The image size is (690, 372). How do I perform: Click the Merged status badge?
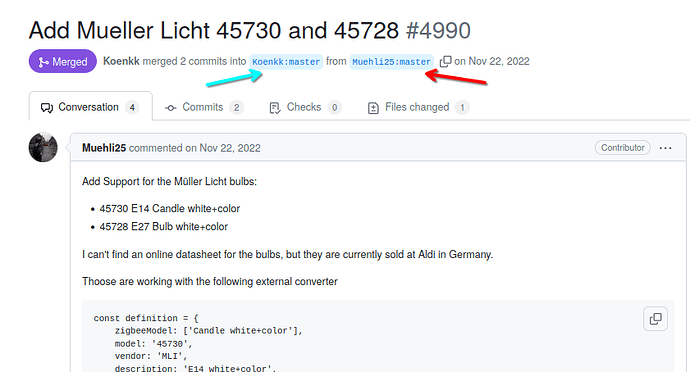[62, 61]
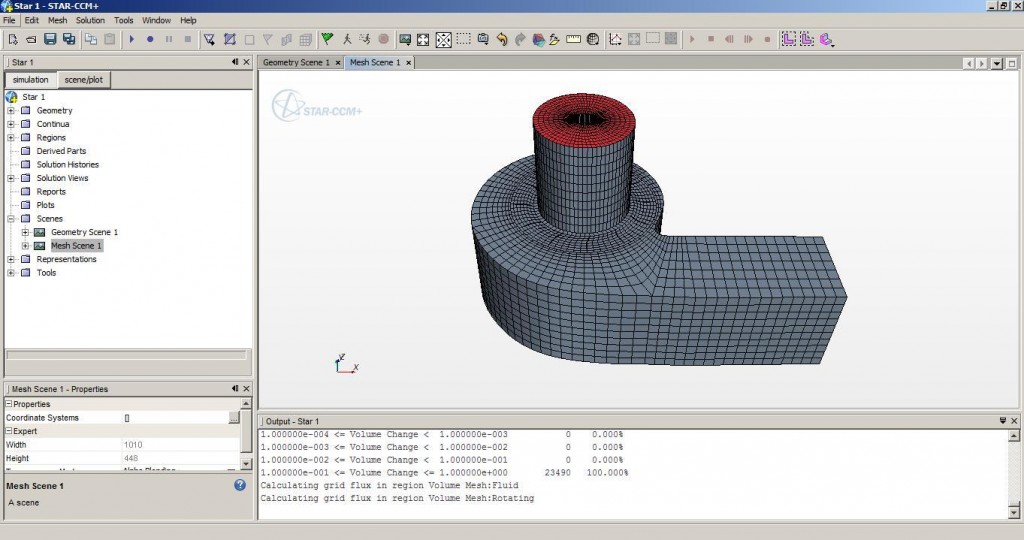
Task: Click the properties panel scroll-down arrow
Action: pyautogui.click(x=246, y=464)
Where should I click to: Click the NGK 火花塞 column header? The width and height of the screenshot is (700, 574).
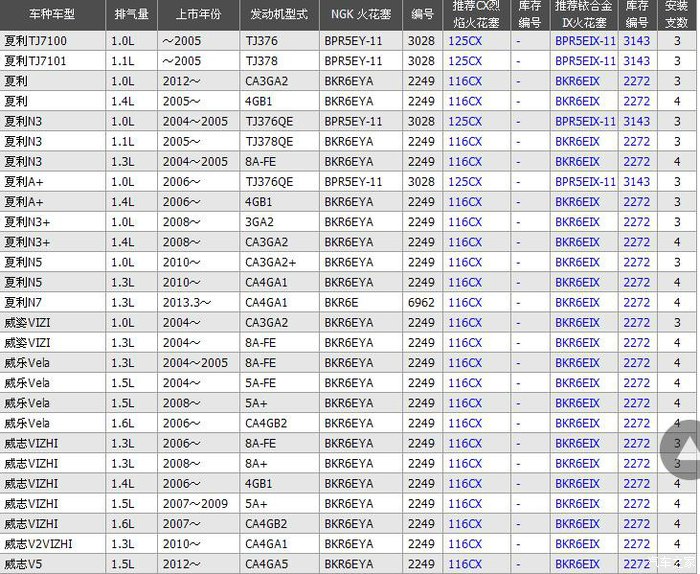pos(361,15)
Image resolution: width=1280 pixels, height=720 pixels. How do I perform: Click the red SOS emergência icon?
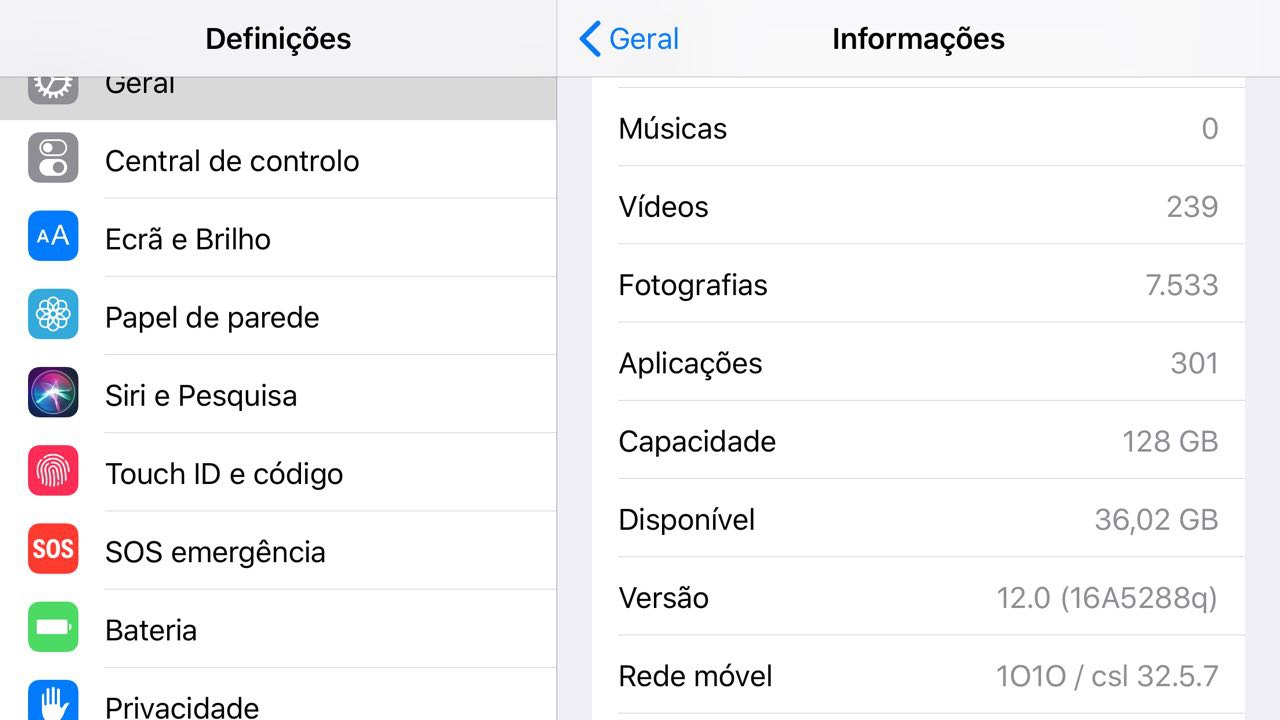pyautogui.click(x=53, y=549)
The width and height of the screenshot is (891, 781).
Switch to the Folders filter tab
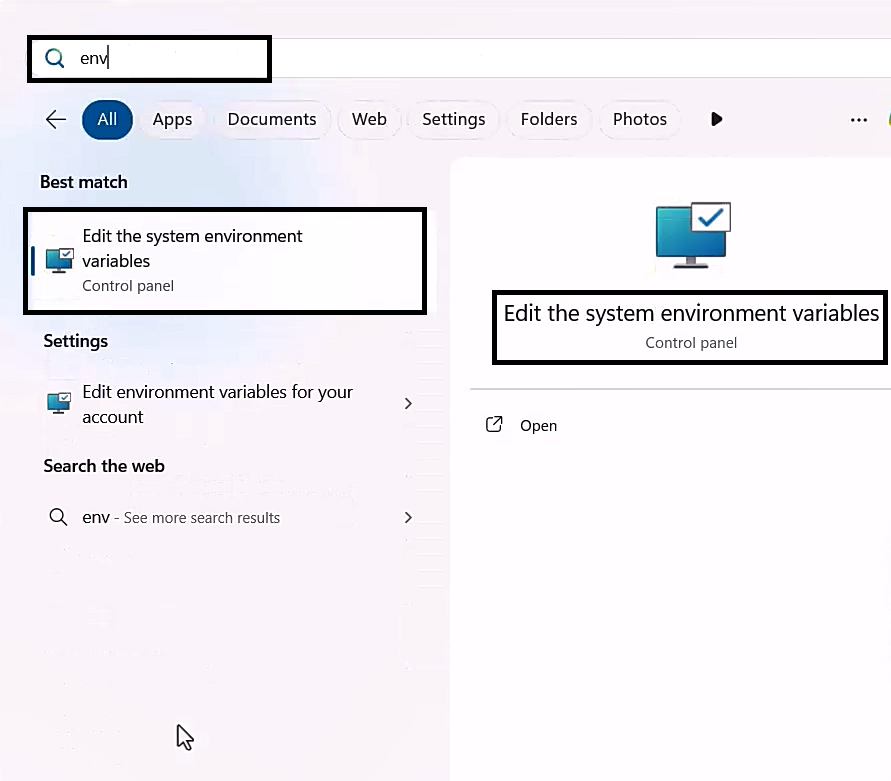[549, 119]
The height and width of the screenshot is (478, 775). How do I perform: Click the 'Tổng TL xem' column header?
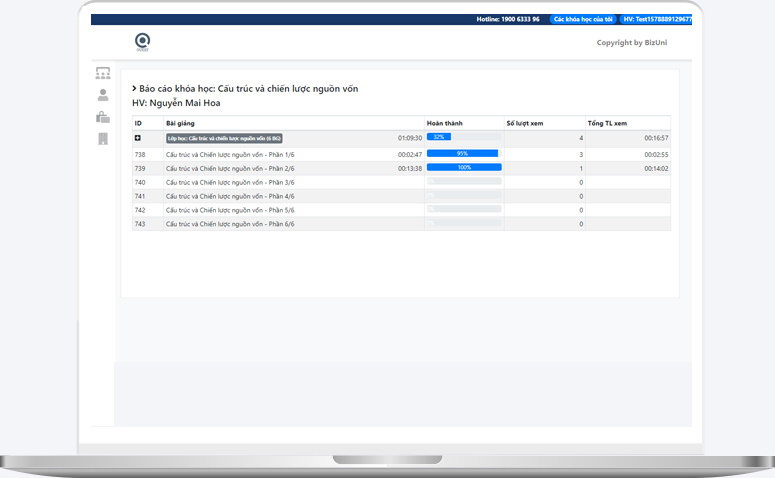tap(607, 123)
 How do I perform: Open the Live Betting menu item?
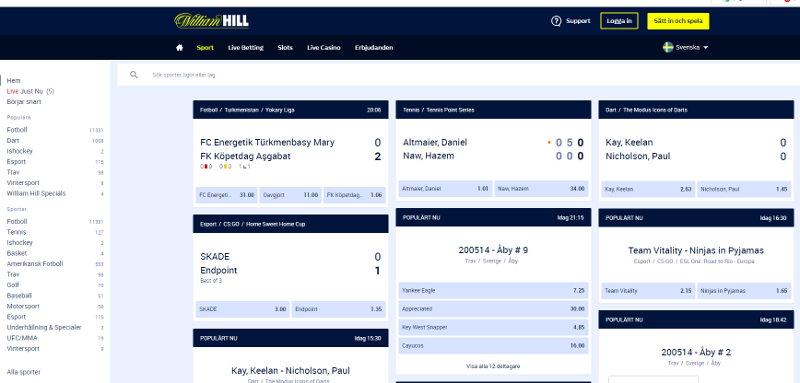tap(246, 47)
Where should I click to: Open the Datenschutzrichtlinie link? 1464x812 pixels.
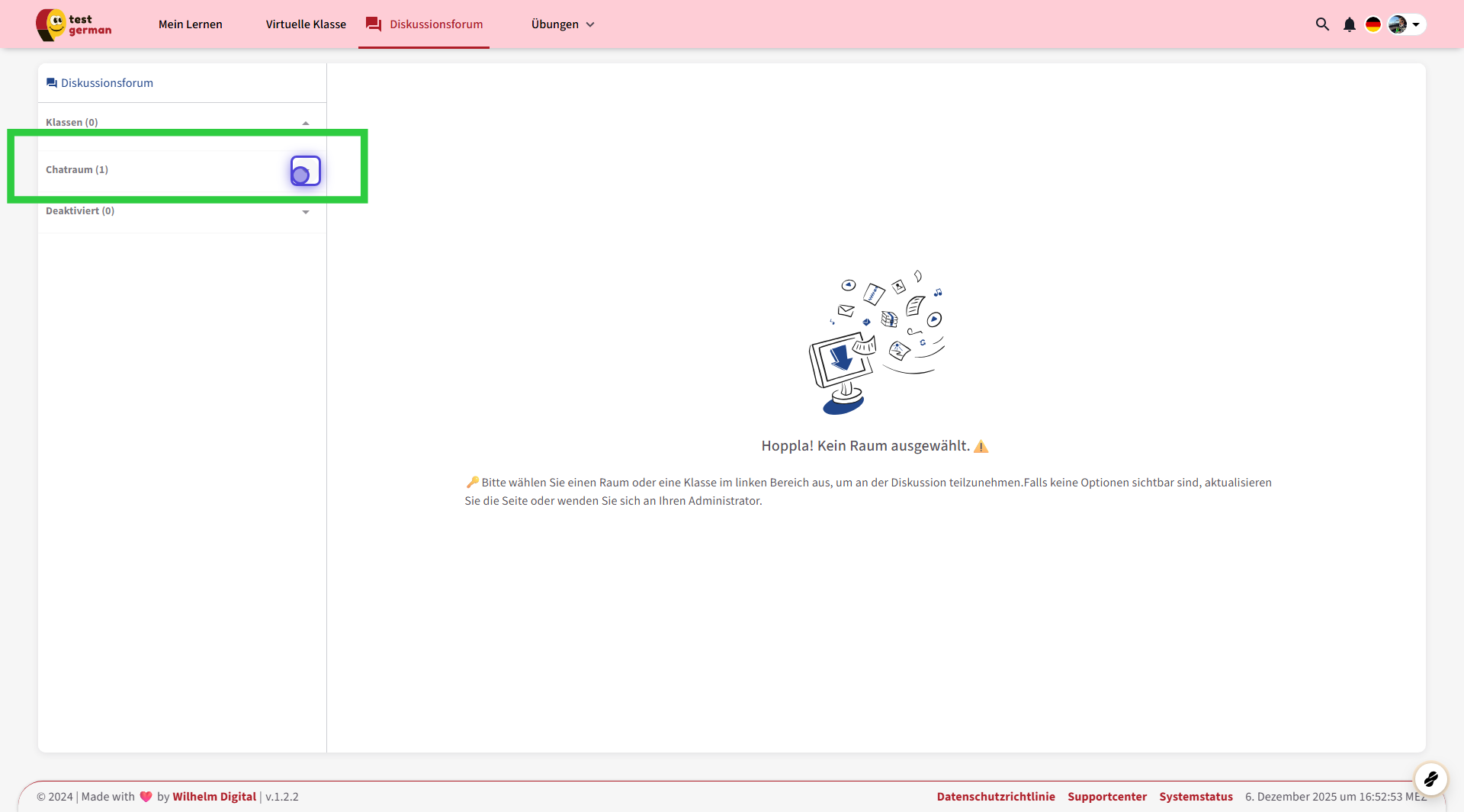pyautogui.click(x=995, y=797)
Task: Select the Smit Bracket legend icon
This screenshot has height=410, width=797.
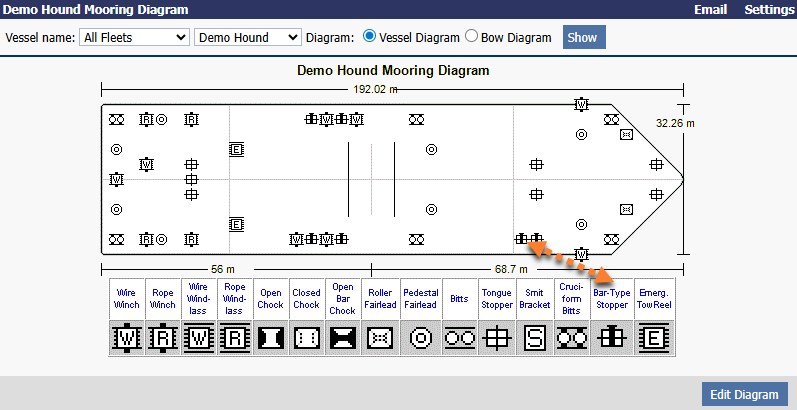Action: pos(535,339)
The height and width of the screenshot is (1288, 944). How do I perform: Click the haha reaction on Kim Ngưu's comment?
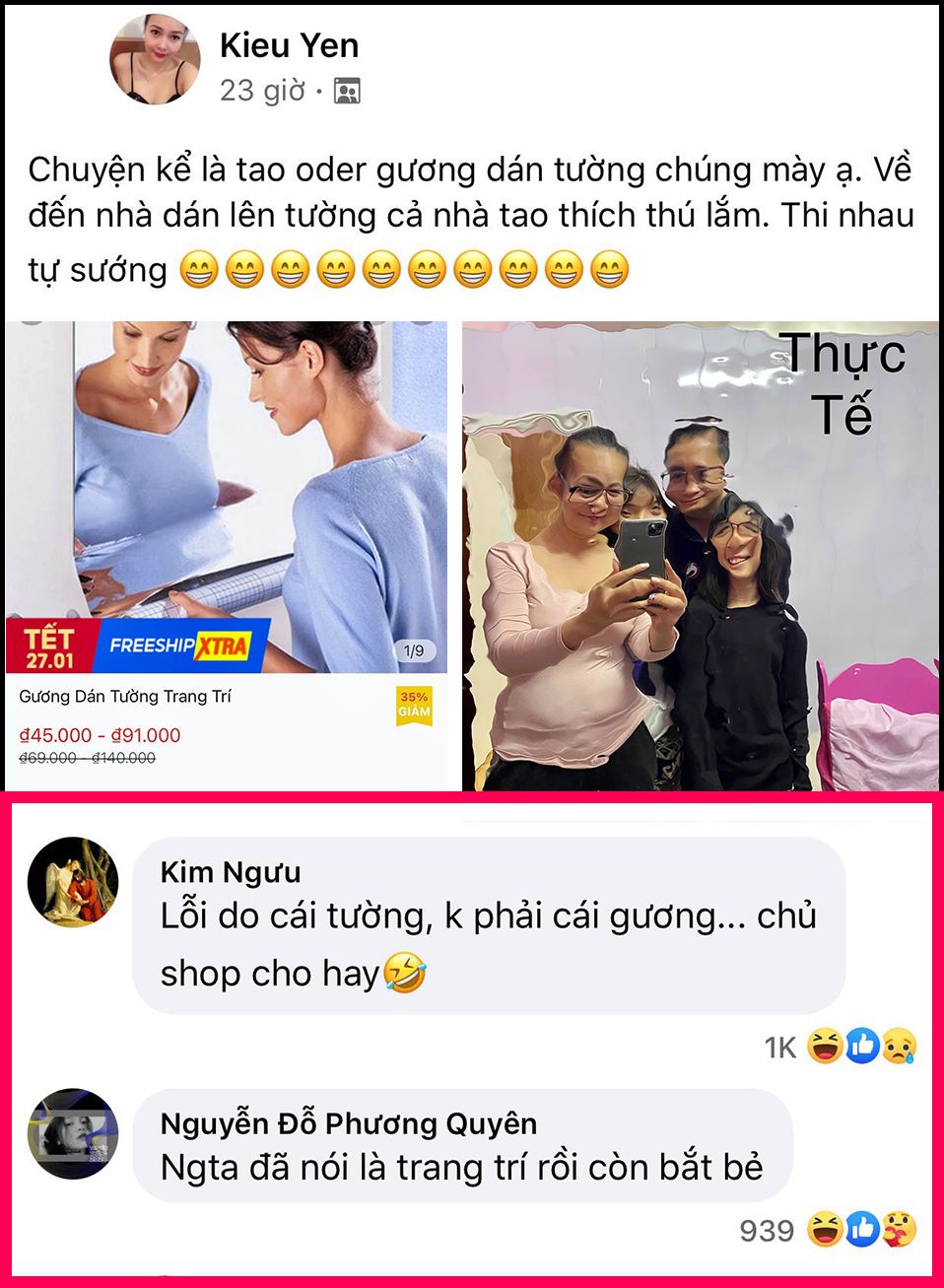(825, 1046)
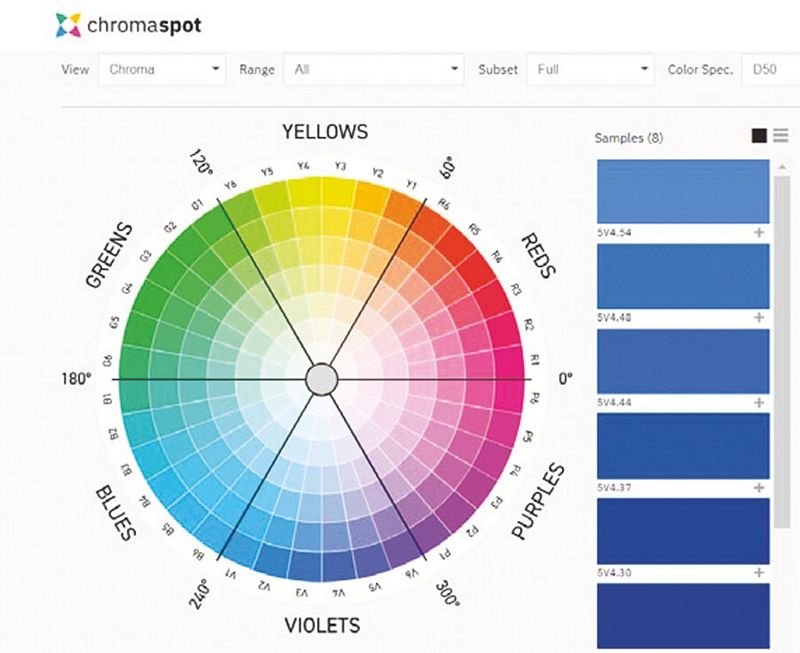This screenshot has height=653, width=800.
Task: Add sample 5V4.54 with plus icon
Action: [x=759, y=233]
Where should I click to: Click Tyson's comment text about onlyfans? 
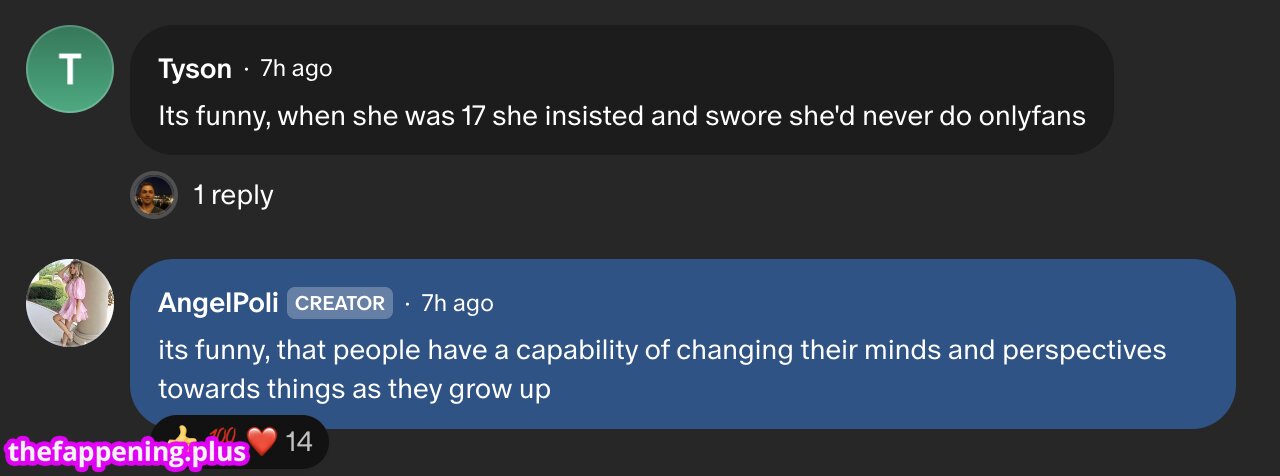pyautogui.click(x=621, y=116)
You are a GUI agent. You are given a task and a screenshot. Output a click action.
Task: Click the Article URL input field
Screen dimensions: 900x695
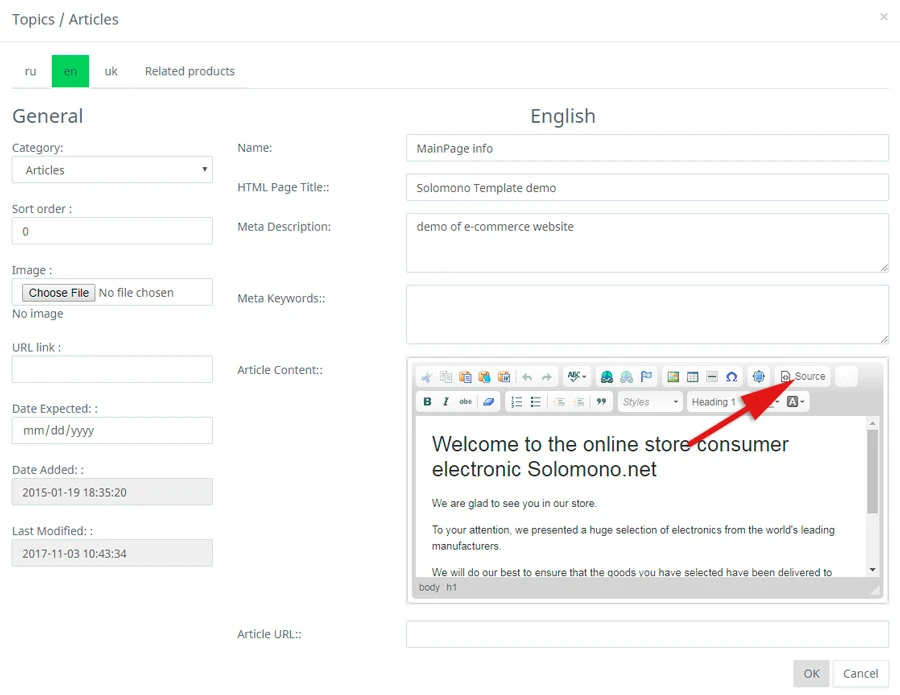[647, 634]
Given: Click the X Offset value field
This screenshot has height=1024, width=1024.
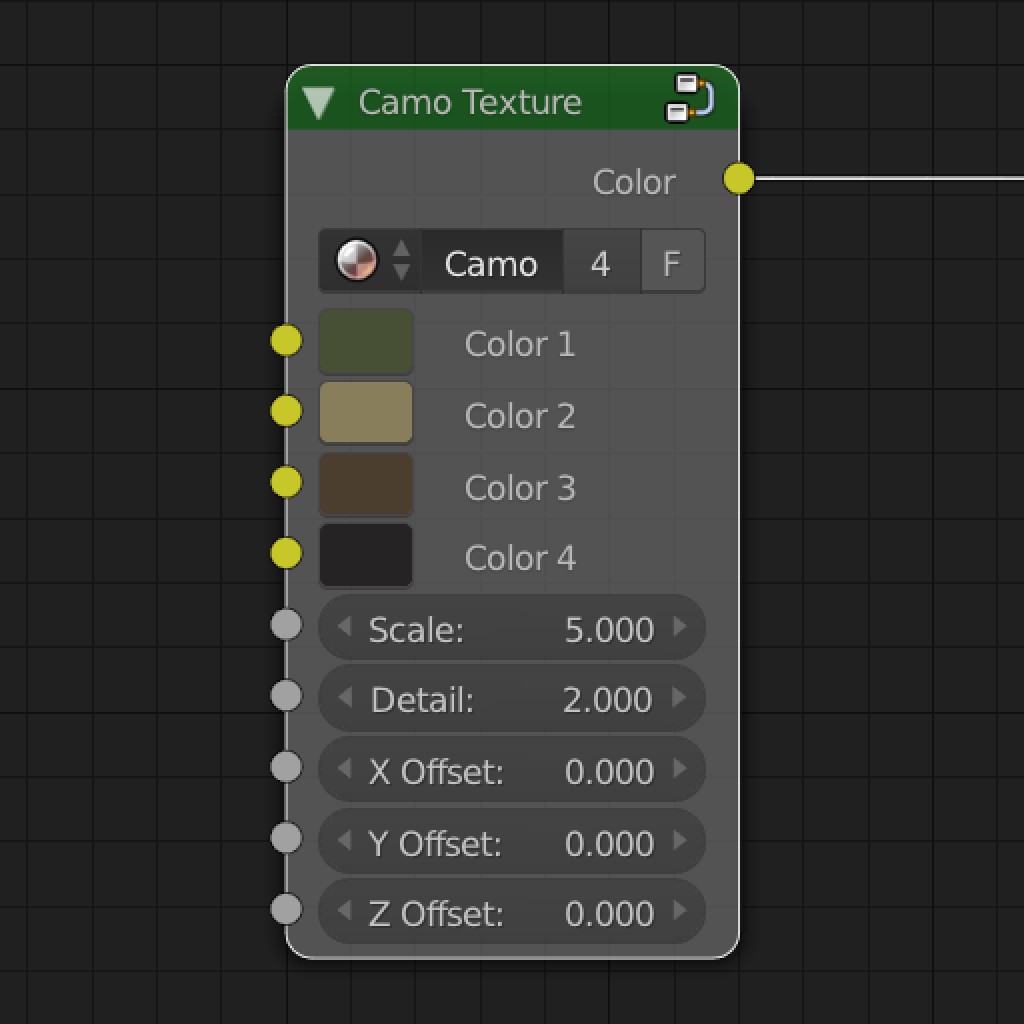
::::
§ **EXERCISE BRIEF**
Which of the lines above include the word "field"? List those lines.

§ **ANSWER SPACE**
Task: Click the Article URL input field
Given: Click the X Offset value field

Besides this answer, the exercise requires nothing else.